• [Assignment] Entries in the following listing are to be copied exactly as they stand.

• [Source material]
-- -- --

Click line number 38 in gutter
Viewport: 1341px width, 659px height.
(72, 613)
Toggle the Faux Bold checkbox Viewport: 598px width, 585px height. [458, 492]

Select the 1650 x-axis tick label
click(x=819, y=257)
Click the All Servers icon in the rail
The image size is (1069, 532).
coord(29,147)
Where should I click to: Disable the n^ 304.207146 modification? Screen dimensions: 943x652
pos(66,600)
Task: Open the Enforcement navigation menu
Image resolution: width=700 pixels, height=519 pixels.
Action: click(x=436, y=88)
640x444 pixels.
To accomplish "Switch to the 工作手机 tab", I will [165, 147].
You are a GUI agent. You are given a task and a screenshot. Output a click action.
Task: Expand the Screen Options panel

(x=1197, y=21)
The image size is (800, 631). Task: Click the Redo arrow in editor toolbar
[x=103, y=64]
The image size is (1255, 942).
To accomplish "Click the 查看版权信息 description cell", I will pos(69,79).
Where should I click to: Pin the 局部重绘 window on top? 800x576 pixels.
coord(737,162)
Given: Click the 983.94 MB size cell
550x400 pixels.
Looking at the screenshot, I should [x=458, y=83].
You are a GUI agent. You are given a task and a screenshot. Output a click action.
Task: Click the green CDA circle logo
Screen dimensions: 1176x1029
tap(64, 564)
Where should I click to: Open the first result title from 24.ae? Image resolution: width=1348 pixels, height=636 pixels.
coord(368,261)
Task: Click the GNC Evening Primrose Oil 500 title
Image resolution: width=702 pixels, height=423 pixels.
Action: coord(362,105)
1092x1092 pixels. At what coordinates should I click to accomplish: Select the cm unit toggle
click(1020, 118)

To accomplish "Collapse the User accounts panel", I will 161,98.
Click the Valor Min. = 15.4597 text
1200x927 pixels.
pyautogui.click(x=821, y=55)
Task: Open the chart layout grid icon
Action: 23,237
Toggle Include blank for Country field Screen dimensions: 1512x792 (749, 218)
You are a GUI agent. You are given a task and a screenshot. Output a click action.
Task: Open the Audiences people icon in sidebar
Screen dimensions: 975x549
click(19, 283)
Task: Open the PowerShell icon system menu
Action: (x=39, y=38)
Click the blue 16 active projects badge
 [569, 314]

-- -- --

• [Result for this task]
Click line number 38 in gutter
Viewport: 1341px width, 659px height.
(72, 613)
Toggle the Faux Bold checkbox Viewport: 598px width, 585px height. [458, 492]

Select the 1650 x-axis tick label
click(x=819, y=257)
Click the All Servers icon in the rail
The image size is (1069, 532).
coord(29,147)
Where should I click to: Disable the n^ 304.207146 modification? Screen dimensions: 943x652
pos(66,600)
Task: Open the Enforcement navigation menu
Image resolution: width=700 pixels, height=519 pixels.
Action: click(x=436, y=88)
640x444 pixels.
To accomplish "Switch to the 工作手机 tab", I will [165, 147].
You are a GUI agent. You are given a task and a screenshot. Output a click action.
Task: Expand the Screen Options panel

(x=1197, y=21)
The image size is (800, 631). Task: Click the Redo arrow in editor toolbar
[x=103, y=64]
The image size is (1255, 942).
To accomplish "Click the 查看版权信息 description cell", I will pos(69,79).
Where should I click to: Pin the 局部重绘 window on top? 800x576 pixels.
coord(737,162)
Given: Click the 983.94 MB size cell
550x400 pixels.
Looking at the screenshot, I should [x=458, y=83].
You are a GUI agent. You are given a task and a screenshot. Output a click action.
Task: Click the green CDA circle logo
Screen dimensions: 1176x1029
tap(64, 564)
Where should I click to: Open the first result title from 24.ae? Image resolution: width=1348 pixels, height=636 pixels.
coord(368,261)
Task: Click the GNC Evening Primrose Oil 500 title
Image resolution: width=702 pixels, height=423 pixels.
Action: coord(362,105)
1092x1092 pixels. At what coordinates should I click to accomplish: Select the cm unit toggle
click(1020, 118)

To accomplish "Collapse the User accounts panel", I will 161,98.
Click the Valor Min. = 15.4597 text
1200x927 pixels.
pyautogui.click(x=821, y=55)
Task: Open the chart layout grid icon
Action: 23,237
Toggle Include blank for Country field Screen dimensions: 1512x792 (749, 218)
You are a GUI agent. You are given a task and a screenshot. Output a click action.
Task: Open the Audiences people icon in sidebar
Screen dimensions: 975x549
click(19, 283)
Task: Open the PowerShell icon system menu
Action: (x=39, y=38)
Click the blue 16 active projects badge
 [569, 314]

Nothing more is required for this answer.